Gyda Valtysdottir – Mother Pearl
Carriera solida e variegata quella dell’islandese Gyda Valtysdottir che ha suonato a lungo con i múm per poi volare in Russia, Germania e Svizzera per approfondire lo studio del violoncello e della musica classica a cui ha reso ampio omaggio nei primi due album solisti “Epicycle” e “Epicycle II”.

Un percorso che dai dischi successivi, “Evolution” e “Ox”, l’ha vista misurarsi con composizioni originali, una crescita pienamente confermata da “Mother Pearl”. Canzoni scritte tra Belgio, California, New York City, Islanda, un ritorno a casa, dopo anni che Gyda Valtysdottir viveva lontano, registrate con un gruppo di fidati collaboratori.
Merope Indre Jurgeleviciute e Bert Cools, Alex Sopp, Julian Sartorius alla batteria, Katie Buckley all’arpa, Úlfur Hansson a mix, basso, Moog, Kjartan Sveinsson dei Sigur Rós co – autore dell’eterea title track, ballata piano e voce che ben introduce e rappresenta l’atmosfera dell’album.
L’arpa di Buckley accompagna l’inizio di “White Noise” brano che unisce analogico e digitale, elettronica, violoncello e umana sapienza in un arrangiamento ipnotico e suadente in continuo crescendo, evocativo come “Open Poem” dall’indole vulnerabile e delicata. L’intensa “Living Waters” si sviluppa con sobria pacatezza, introducendo un elemento sonoro alla volta: la voce, il piano, i vari strumenti che s’incontrano nel finale, creando un altro bel crescendo emotivo.

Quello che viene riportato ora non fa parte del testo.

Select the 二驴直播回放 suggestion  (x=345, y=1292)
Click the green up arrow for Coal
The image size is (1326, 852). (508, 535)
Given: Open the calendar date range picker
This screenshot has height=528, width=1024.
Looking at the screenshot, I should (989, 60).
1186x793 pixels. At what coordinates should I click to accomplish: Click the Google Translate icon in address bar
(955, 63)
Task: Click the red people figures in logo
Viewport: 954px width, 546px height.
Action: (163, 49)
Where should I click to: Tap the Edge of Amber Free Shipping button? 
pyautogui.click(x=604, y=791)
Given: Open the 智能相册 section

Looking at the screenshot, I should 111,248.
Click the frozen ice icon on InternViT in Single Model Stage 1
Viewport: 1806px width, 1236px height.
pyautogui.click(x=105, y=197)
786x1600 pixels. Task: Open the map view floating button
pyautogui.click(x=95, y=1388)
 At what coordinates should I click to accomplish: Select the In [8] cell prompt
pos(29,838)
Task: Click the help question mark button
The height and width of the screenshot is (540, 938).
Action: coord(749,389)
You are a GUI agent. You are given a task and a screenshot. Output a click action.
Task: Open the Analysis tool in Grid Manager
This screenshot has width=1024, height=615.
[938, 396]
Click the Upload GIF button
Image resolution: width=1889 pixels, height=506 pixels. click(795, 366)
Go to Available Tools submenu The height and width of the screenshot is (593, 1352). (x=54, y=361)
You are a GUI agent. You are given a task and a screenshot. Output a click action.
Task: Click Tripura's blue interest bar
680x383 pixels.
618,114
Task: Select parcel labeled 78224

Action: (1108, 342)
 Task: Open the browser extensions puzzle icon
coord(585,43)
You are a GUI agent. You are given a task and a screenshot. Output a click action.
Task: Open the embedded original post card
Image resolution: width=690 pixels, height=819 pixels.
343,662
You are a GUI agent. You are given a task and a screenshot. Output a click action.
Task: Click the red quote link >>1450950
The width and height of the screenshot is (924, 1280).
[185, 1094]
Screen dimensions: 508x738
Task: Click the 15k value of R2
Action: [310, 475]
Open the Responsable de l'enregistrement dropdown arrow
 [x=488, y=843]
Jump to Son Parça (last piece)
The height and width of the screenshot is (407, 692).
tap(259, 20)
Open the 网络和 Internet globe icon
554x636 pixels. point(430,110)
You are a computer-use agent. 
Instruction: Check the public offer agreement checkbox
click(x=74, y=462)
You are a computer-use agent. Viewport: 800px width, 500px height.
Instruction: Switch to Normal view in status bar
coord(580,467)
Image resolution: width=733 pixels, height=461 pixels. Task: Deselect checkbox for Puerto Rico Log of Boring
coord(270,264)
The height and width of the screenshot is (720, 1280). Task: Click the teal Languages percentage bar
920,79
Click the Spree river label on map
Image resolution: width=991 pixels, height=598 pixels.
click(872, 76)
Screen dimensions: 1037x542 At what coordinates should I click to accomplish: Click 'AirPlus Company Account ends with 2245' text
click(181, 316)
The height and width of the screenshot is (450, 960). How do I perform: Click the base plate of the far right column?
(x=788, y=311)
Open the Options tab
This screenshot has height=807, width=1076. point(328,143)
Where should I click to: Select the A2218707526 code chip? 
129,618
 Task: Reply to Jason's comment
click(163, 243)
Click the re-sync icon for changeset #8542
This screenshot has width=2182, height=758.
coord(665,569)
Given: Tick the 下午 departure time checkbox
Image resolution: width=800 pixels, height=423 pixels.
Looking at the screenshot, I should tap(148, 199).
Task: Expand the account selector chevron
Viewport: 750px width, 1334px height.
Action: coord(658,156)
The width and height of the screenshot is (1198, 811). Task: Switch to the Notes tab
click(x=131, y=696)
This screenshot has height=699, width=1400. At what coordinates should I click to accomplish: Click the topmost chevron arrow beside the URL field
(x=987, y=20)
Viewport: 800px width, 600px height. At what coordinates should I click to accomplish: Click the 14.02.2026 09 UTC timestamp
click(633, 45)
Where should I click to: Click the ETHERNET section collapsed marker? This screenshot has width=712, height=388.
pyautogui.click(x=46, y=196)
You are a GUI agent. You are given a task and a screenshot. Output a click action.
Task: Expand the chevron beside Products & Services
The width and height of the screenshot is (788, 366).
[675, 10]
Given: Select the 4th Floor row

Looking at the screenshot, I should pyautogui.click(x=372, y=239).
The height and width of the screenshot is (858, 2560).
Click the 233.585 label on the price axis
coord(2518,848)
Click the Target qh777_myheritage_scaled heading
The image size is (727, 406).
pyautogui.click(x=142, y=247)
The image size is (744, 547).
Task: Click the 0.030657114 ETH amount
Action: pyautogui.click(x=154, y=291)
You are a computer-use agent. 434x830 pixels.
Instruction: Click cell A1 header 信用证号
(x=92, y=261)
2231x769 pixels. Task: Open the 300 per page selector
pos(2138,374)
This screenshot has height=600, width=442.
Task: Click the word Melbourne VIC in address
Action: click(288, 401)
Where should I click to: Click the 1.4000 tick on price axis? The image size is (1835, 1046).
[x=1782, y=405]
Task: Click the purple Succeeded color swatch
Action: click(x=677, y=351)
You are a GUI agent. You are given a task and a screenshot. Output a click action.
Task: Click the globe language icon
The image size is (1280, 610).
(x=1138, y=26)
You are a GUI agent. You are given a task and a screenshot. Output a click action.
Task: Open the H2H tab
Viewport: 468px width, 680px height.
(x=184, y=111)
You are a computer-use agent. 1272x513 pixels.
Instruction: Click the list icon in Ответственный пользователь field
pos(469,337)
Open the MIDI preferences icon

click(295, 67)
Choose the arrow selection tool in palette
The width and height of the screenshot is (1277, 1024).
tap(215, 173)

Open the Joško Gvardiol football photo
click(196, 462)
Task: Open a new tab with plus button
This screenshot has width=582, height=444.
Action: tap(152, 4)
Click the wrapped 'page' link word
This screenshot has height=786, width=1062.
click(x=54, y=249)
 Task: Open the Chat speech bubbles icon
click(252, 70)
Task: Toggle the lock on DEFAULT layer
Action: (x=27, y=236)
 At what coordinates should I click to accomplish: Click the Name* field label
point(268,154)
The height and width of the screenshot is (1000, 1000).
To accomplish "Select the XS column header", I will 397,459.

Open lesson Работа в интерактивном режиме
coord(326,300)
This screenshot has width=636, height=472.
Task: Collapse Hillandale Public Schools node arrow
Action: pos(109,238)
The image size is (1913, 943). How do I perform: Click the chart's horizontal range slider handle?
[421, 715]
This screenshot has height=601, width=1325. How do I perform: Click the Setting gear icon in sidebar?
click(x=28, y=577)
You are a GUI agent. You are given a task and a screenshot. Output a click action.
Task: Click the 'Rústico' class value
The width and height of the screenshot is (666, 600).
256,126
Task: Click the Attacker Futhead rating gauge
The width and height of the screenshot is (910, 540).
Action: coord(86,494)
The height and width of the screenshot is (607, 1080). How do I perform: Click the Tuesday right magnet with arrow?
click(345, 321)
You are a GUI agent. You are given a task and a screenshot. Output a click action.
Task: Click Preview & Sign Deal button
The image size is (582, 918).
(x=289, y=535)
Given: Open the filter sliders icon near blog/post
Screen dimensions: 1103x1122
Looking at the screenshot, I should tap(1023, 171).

Delicatezza fiabesca quella di “Mirror”, ma sono saghe nordiche queste in cui il lieto fine non è certo scontato, “Checking In” torna all’elettronica con ritmi rarefatti e cadenzati sintetizzatori che donano al brano un’aura noir e oscura, molto diversa dal tono solare di “Riverbed” con l’arpa ancora protagonista o quello riflessivo di “Horizon”, strumentale che trasporta verso la chiusura affidata alle melodiose armonie di “Potency”.
Ascoltando “Mother Pearl” emerge chiaramente la maturità di Gyda Valtysdottir, una delle caratteristiche che ha certamente avuto un peso determinante quando è stata scelta per curare la colonna sonora di “Porto Rico” film di prossima uscita con Bad Bunny, Edward Norton, Javier Bardem e Viggo Mortensen. Un compito che a giudicare dalla perizia compositiva dimostrata in questi nove brani non la spaventa di certo.